Lot Archive
An interesting Royal Humane Society Medal awarded to George Page, a patrol officer in H.M. Customs at Southampton: after his retirement he was recommended for the Albert Medal for his numerous acts of bravery in the period 1862-64 but in the event he was awarded the Imperial Service Medal ‘as an exceptional case’
Royal Humane Society, large bronze medal (successful), the reverse inscribed, ‘George Page, 26 Sep. 1862’, ring suspension, nearly extremely fine £300-400
George Page, a Patrol Officer with H.M. Customs at Southampton, was awarded the R.H.S. bronze medal for a rescue there on 26 September 1862 (R.H.S. case no. 17009). Then, on 17 November 1862, Page performed another rescue and in recognition of this and his earlier rescue the Royal Humane Society awarded him their silver medal. Both rescues are described in Lambton Young's book Acts of Gallantry (1872, pp. 261-2), thus:
‘On the 26th September 1862, as the passengers were landing in the Southampton Docks from the Jersey steamer Despatch, a barrow man named Charles Dyer, who has very bad sight, struck his eye against a crane on the quay and was thrown backwards into the water by the violence of the blow. The water was twenty feet below the level of the quay wall; he would in all probability have been drowned had it not been for the courage and humanity of Mr George Page, one of the Customs patrol officers, who immediately jumped from the quay into the dock, and held Dyer until they were both rescued by the boats.’
And:
‘On the 17th of November 1862, when James Harris, a dock labourer, was rolling a cask, having a rope attached, the cask overpowered him, he became entangled in the rope, and was drawn over into the water; he struck himself in such a way as to become at once insensible; an instant alarm was raised, when George Page again plunged in with his clothes on, a distance of about twenty feet to the water, and supported him until a rope was thrown to him, which he held until a boat picked them up; he was in the water for five or six minutes, it being very cold, from which and the excitement Page was so exhausted that he could not sit up in the boat or walk alone when brought on shore’.

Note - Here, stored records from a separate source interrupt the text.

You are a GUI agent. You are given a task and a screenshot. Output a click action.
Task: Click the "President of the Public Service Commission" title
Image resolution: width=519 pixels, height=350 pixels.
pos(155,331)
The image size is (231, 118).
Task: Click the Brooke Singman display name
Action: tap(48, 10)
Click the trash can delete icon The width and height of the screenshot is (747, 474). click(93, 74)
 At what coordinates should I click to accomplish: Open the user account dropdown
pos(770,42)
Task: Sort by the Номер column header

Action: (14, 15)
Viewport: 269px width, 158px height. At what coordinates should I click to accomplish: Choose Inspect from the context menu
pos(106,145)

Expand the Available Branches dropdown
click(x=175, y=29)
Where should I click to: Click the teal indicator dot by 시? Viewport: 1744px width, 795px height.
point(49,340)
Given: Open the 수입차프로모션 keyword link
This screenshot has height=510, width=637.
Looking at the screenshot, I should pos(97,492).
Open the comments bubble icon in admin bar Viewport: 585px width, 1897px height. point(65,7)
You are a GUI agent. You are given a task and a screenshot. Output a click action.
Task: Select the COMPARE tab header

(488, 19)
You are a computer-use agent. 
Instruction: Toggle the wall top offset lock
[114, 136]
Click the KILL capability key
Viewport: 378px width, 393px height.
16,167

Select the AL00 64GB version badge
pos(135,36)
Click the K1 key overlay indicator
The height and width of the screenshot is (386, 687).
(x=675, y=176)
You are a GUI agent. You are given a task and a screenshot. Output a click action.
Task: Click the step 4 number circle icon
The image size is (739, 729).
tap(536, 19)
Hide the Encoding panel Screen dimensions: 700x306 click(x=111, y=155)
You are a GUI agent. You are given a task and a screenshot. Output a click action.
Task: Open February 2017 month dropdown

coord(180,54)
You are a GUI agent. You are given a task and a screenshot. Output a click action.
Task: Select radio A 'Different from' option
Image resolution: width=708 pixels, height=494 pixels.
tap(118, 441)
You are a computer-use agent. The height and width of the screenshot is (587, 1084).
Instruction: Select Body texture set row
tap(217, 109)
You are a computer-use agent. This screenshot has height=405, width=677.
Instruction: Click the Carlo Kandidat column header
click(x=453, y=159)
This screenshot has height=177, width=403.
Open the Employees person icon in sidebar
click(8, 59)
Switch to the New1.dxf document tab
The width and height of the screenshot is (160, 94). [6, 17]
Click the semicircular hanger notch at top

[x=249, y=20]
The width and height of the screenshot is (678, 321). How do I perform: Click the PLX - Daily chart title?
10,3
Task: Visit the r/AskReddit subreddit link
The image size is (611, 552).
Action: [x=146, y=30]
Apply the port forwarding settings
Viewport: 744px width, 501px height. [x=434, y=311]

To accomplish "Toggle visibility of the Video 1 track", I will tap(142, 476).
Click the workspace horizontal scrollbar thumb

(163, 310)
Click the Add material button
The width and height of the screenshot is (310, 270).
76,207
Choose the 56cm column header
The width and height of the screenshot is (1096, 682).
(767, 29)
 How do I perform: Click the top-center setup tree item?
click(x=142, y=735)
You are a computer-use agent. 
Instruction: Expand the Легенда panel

Following his retirement in 1906 George Page was recommended for the Albert Medal for these and other rescues. Ruled as ineligible due to the lapse of time, Page was – with the King’s approval – uniquely awarded the Imperial Service Medal instead for his gallantry; sold together with copies of the R.H.S. case reports and the 24 page Albert Medal recommendation file (HO 45/10322/129103).